On va encore l'accuser de cynisme, ou de négativisme, déplorer son mépris pour les valeurs de progrès, sa constante ironie qui voudrait nier l'effort constant de l'homme vers le mieux, mais Crab ralenti par l'âge, presque impotent, qui se séparerait plus facilement d'une jambe, la gauche ou la droite, n'importe, que de sa canne, et remonte le boulevard comme un marronnier en comptant dix pas entre chaque halte – des haltes qui durent -, Crab octogénaire s'exhibe sans souci du scandale avec des chaussures de sport scientifiquement conçues et profilées pour faire tomber dans la saison le record du 100 mètres.

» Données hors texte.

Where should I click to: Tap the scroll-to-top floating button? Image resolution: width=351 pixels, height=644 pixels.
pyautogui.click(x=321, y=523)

Quelquefois ne tient plus, décroche, instinctivement se reçoit sur quatre pattes et, selon le cri qui monte en lui, Crab est un tigre qui sème l'effroi ou un cerf qui choisit la fuite. Dans le premier cas, nous nous dispersons rapidement et il reste seul au milieu de la rue. Dans le deuxième cas, il disparaît bientôt à nos regards et se retrouve seul en rase campagne. Mais, dans un cas comme dans l'autre, c'est pour redevenir le petit bonhomme ventru que nous connaissons, qui ne tarde donc pas à voir se reformer autour de lui le cercle de ses persécuteurs.

*

Crab s'en souviendra de cette traversée. Ah ce fut autre chose que l'enchantement promis par les récits de ceux qui prétendent avoir fait le voyage. Dès le départ, Crab éprouva une pénible sensation de froid qui ne devait plus le quitter. La lumière excessive l'aveuglait. Elle ne formait pas d'ombres et semblait sourdre de la glace sur laquelle, non sans frayeur, s'était aventuré Crab. Il glissa plusieurs fois, manquant se rompre les os, hésitant alors à s'engager plus avant.

Puis il franchit le pas, et ce fut terrible.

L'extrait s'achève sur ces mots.